DOCUMENT TEXT
☆ ☆ ☆ ☆ ☆ ☆ ☆

# Man vs Food



## zane (Apr 6, 2010)

I love this show, it's on the travel channel. I'm also honored that they just did a San Diego episode (my home town).

Who else loves this show?


----------



## amazingrace (Jul 28, 2006)

I don't believe I've ever seen it.


----------



## zane (Apr 6, 2010)

amazingrace said:


> I don't believe I've ever seen it.


To sum up the show, the host of the show (Adam) visits cities all around the USA in search of restaurants that serve abnormally large portions. His goal is to find the large dish and to try to finish it (normally within a time limit). In the San Diego edition for example he visited "The Broken Yolk" which is a local chain where his challenge was to eat a 12 egg omelet composing of a pound of cheese, mushrooms, and topped with chili and more cheese...also served with 2 pounds of hash browns and 2 biscuits...all within an hour.


----------



## chrislehrer (Oct 9, 2008)

What do you like about the show? I find it nauseating, myself.


----------



## zane (Apr 6, 2010)

ChrisLehrer said:


> What do you like about the show? I find it nauseating, myself.

☆ ☆ ☆ ☆ ☆ ☆ ☆

STORED DATA
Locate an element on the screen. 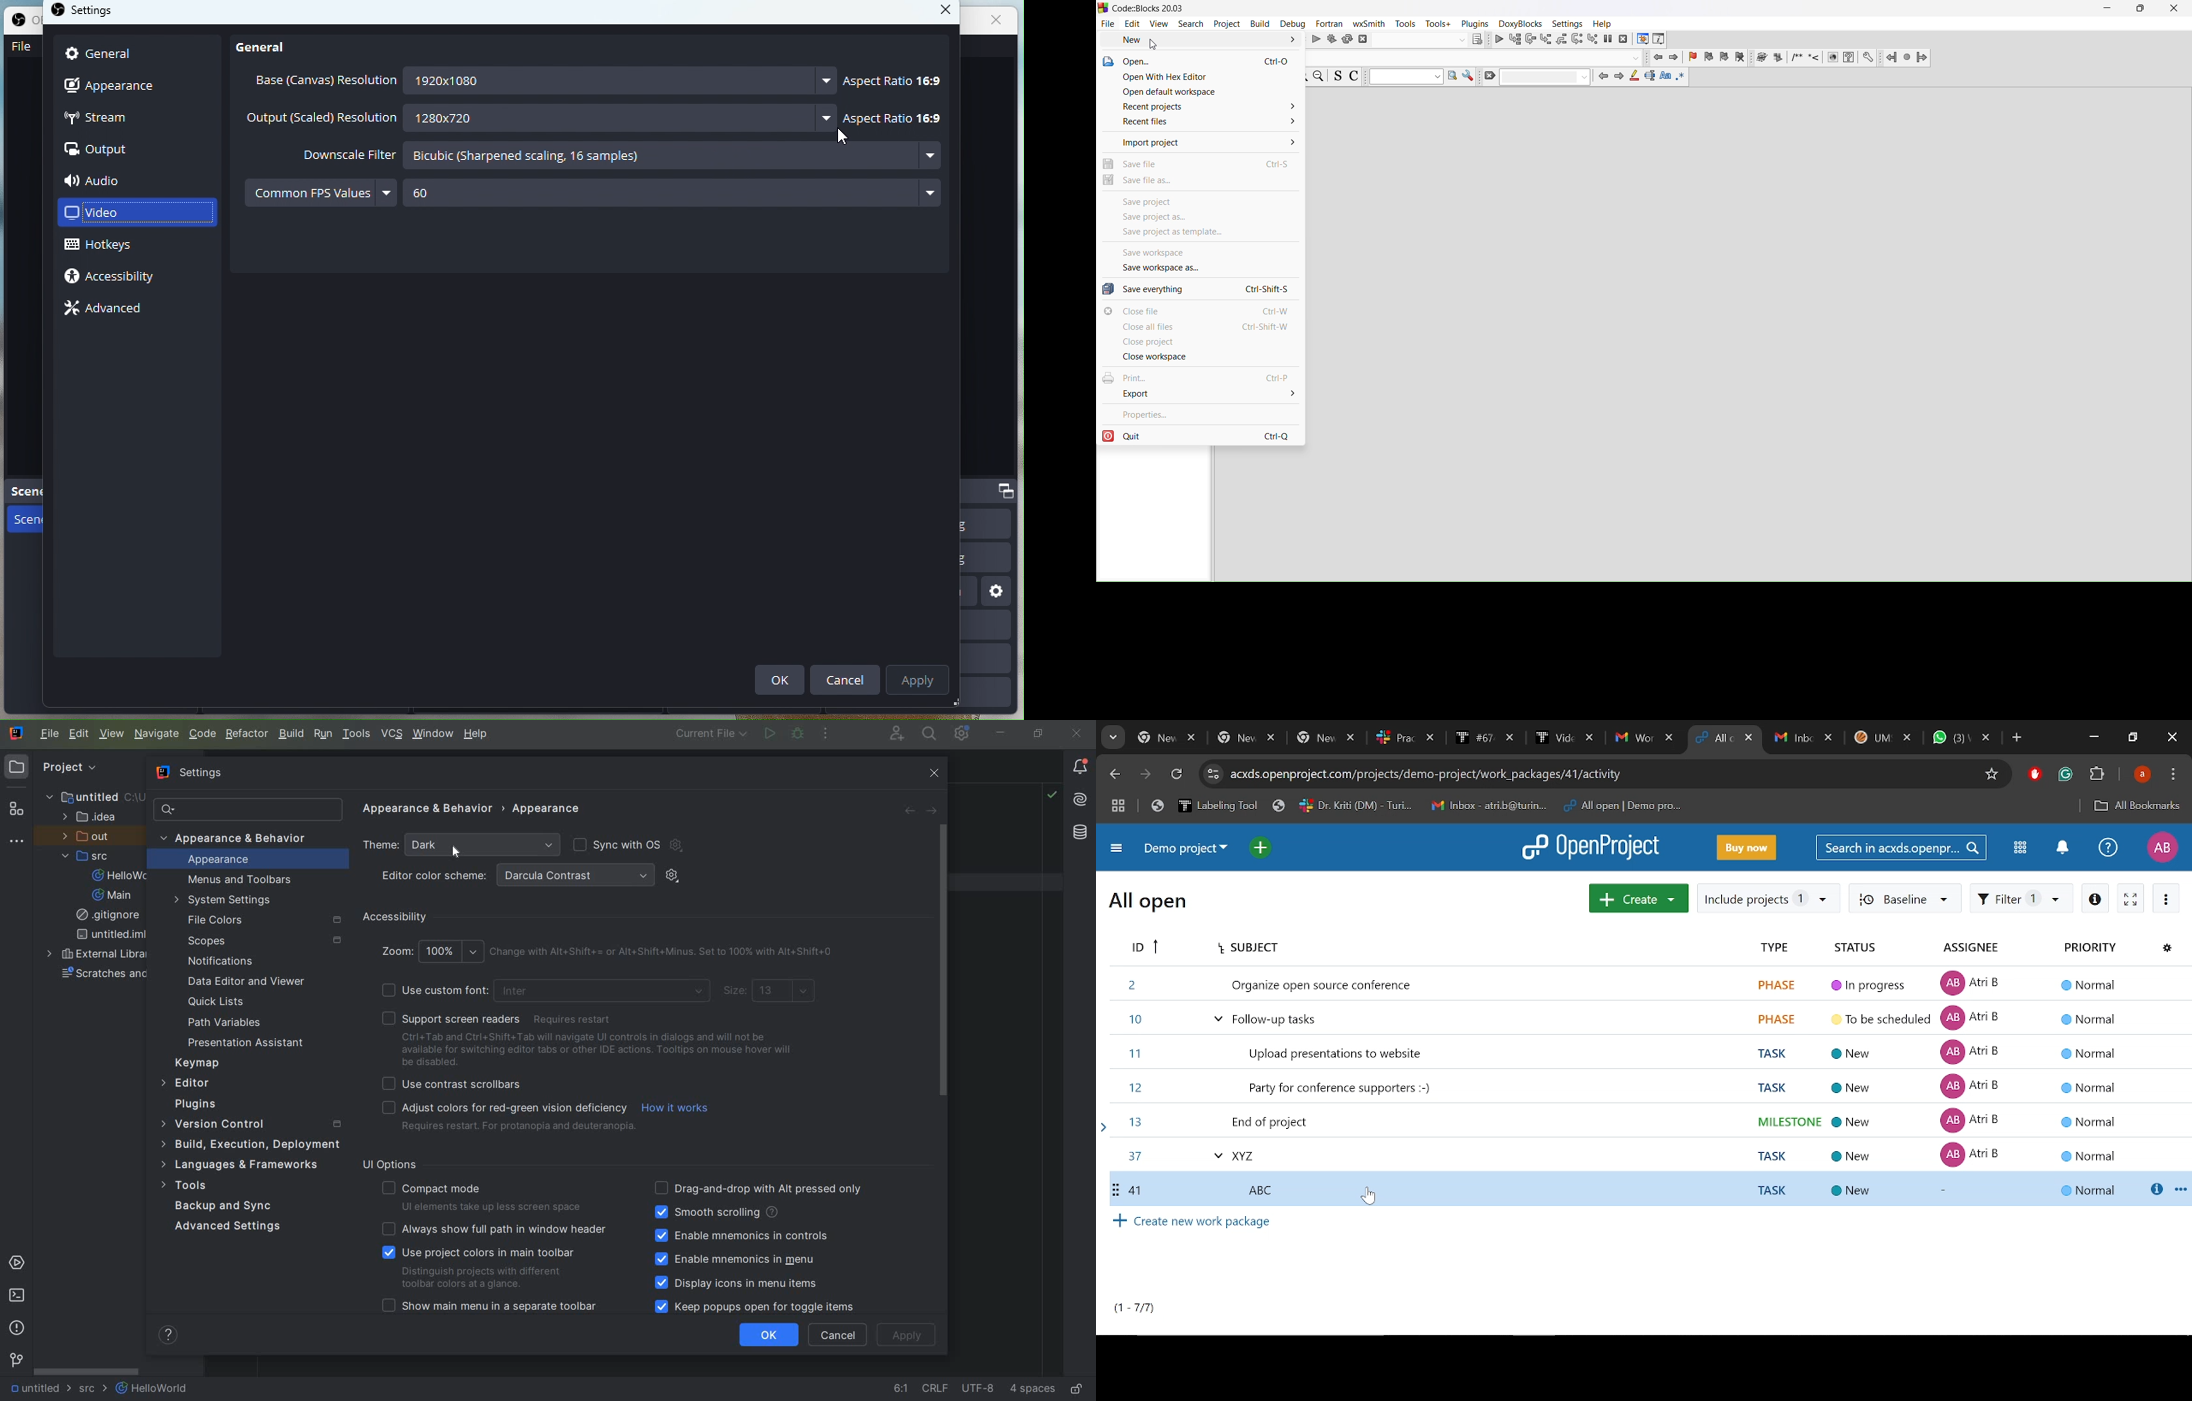 This screenshot has width=2212, height=1428. project is located at coordinates (1228, 25).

☆ ☆ ☆ ☆ ☆ ☆ ☆

WHAT TO DO
a) Duplicate the stretch of the Man vs Food thread from "To sum up the" through "(Oct 9, 2008)".
b) Write the next part of the Man vs Food thread, picking up right after its last line.
The data have no connection to the Man vs Food forum thread.

EXERCISE RESPONSES
a)
To sum up the show, the host of the show (Adam) visits cities all around the USA in search of restaurants that serve abnormally large portions. His goal is to find the large dish and to try to finish it (normally within a time limit). In the San Diego edition for example he visited "The Broken Yolk" which is a local chain where his challenge was to eat a 12 egg omelet composing of a pound of cheese, mushrooms, and topped with chili and more cheese...also served with 2 pounds of hash browns and 2 biscuits...all within an hour.


----------



## chrislehrer (Oct 9, 2008)

b)
It gives me ideas on what I can cook at home...plus I love seeing if he can eat whats put in front of him. The one I like the most was when he was in the bay area and he ate "the kitchen sink"

- http://www.sanfranciscocreameryco.com/kitchen_sink.html


> We throw everything at you with this gigantic sundae served in our own specially made sink! We take three sliced bananas, scoops of your choice of up to 8 choices of ice creams, 8 servings of toppings, mounds and mounds of whipped cream, chopped toasted almonds and cherries. Served one (if you dare) to six people. Perfect for birthdays and special celebrations. Includes a picture to take home and one on our Wall of Fame - 39.95


----------



## crazybuoy (Jun 16, 2010)

hey

i also like it. there also lots at Masalah TV.


----------



## dagger (Feb 4, 2005)

I found it few months ago and now hooked. don't see how anyone could eat some of that stuff, 12 lbs. hamburger, 5 ibs.. hotdog, stuffed pizza 12 lbs.


----------



## chefross (May 5, 2010)

Watched it from the beginning.

Adam gained a lot of weight (of course) and the travel channel executives got a lot of flack from viewers about his appearance.

He lost a huge amount of weight now and the show has evolved into something else.


----------



## phatch (Mar 29, 2002)

He did a number of hot food challenges too. It was mildly interersting, but I'm surprised it hung on like it did.


----------



## brianshaw (Dec 18, 2010)

Slim Adam is a lot less interesting that was chubby Adam.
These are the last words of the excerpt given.